Chūma (中馬, chūma) was a system of private cargo transportation in medieval Shinano Province, Japan.

Due to the mountainous terrain in Shinano, it was not possible to transport agricultural goods and other cargo via a system of inland waterways. As a result, a number of private companies began using packhorses to move supplies through the area. They found themselves in direct competition with the official post-station system, over which they had significant advantages (for example, packhorse teams were not obliged to reload their goods onto fresh horses at each waystation). Conflicts between representatives of the two systems were not uncommon. Because the Ina road which was the main thoroughfare of Shinano was not under direct control of the bakufu government (and had little official traffic), packhorse operators were able to monopolise the freight trade.

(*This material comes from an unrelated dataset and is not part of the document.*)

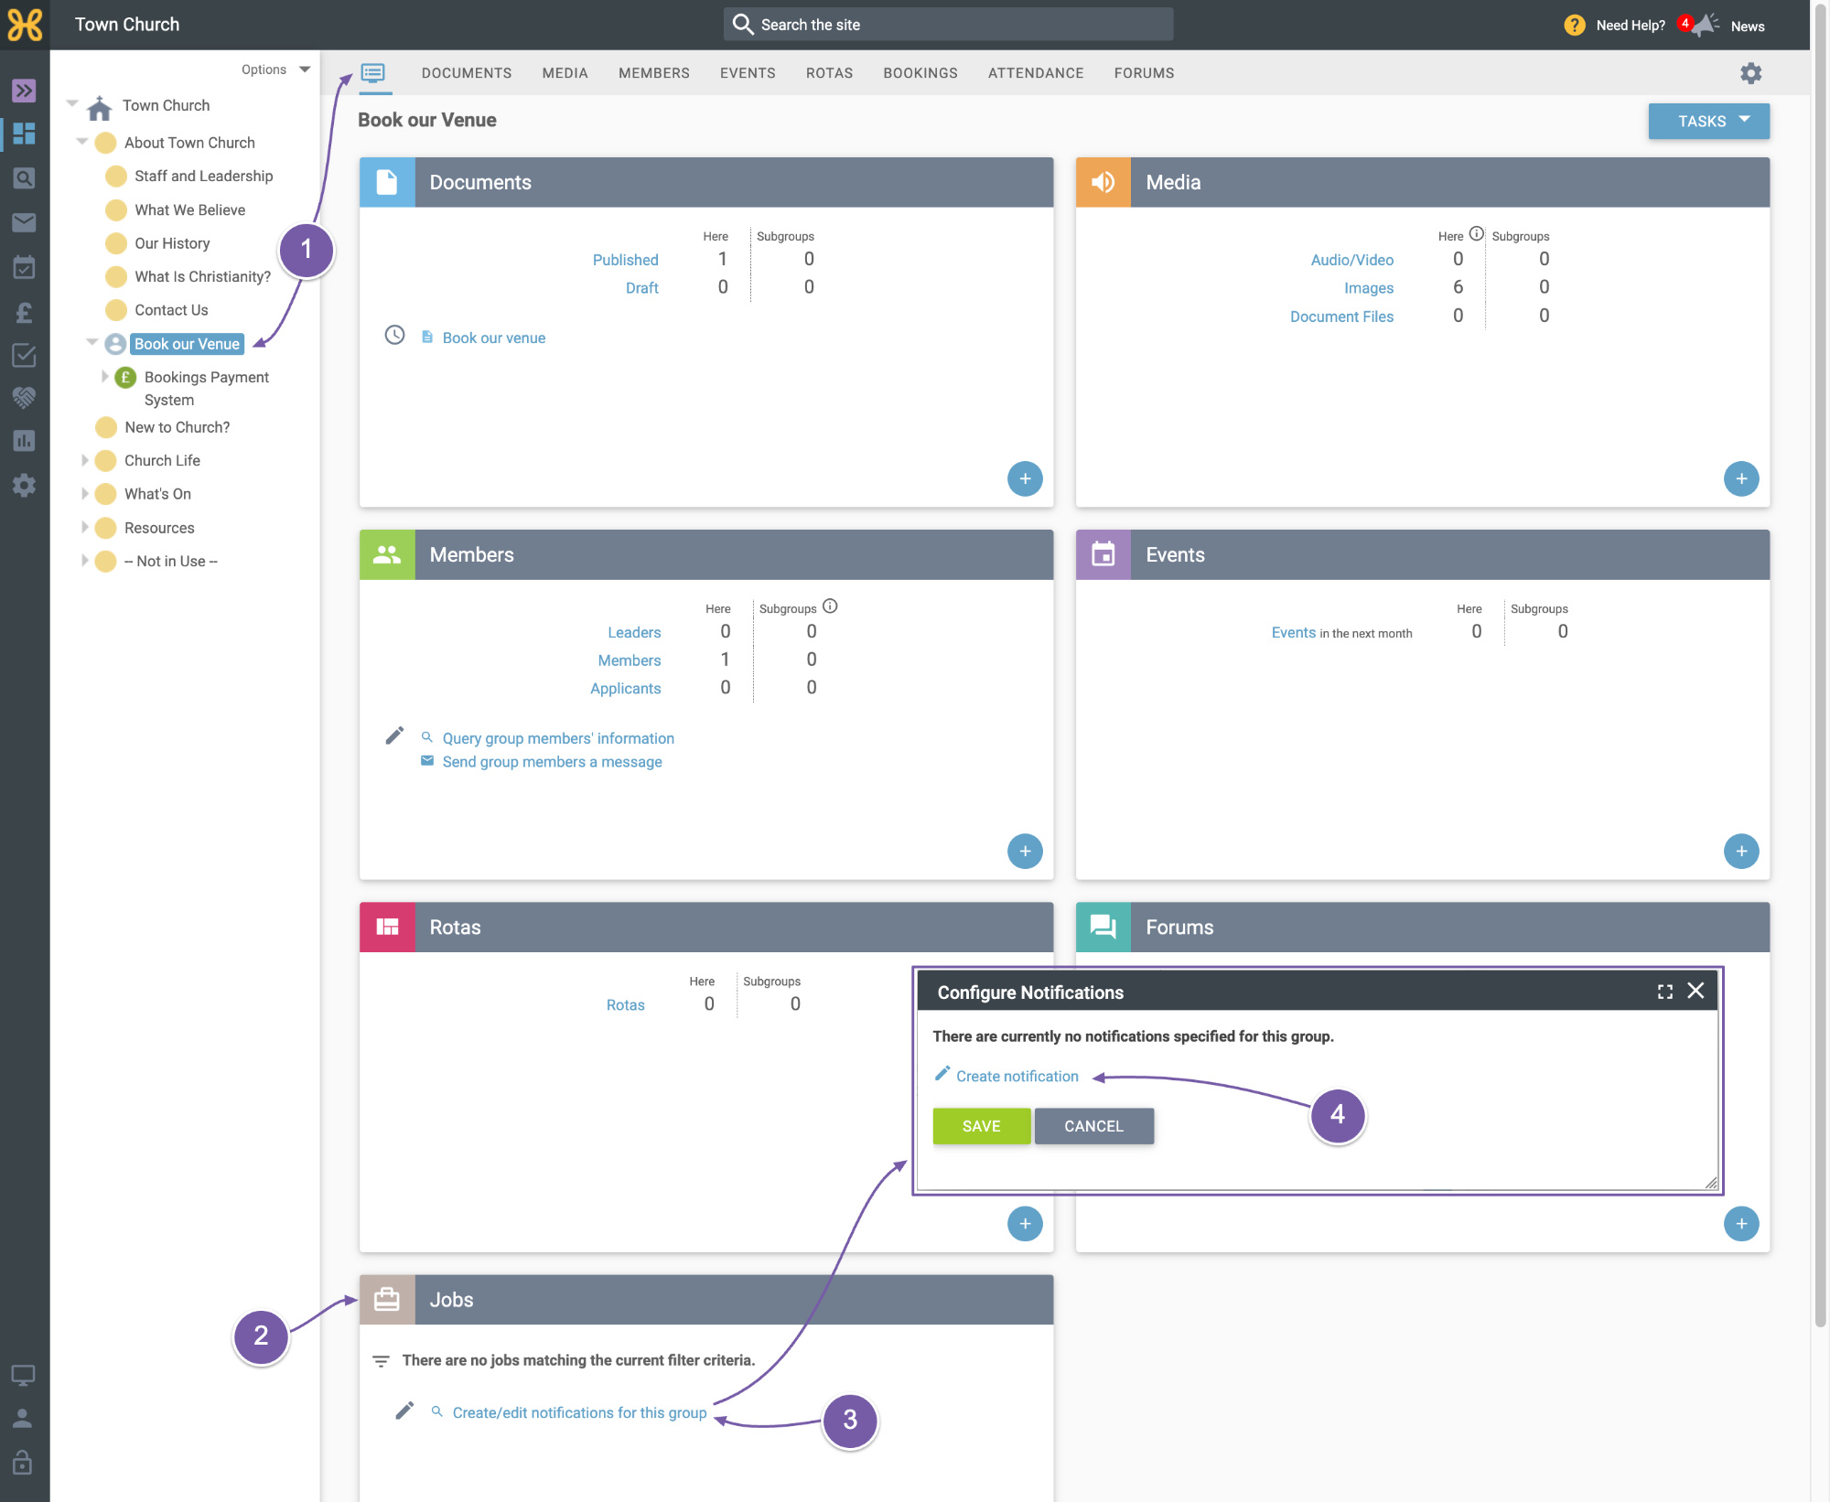Click the green SAVE button
The width and height of the screenshot is (1830, 1502).
pos(981,1126)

Packhorse couriers in Shinano fell into three main types. The first were local peasants, hauling their goods and those of their neighbours to market. The second were carriers from nearby Iida, hired by merchants there to bring produce to the town. Finally, there were groups of independent traders who purchased, transported and sold goods on their own initiative. In the late seventeenth century, representatives from all three of these groups founded the chuma nakama, a semi-formal trade association, to promote the interests of packhorse operators and resist the attacks of the official post-station system.

Legalised by the authorities in 1673, by 1764 chuma was sufficiently lucrative that the shogunate introduced specific legislation to regulate it.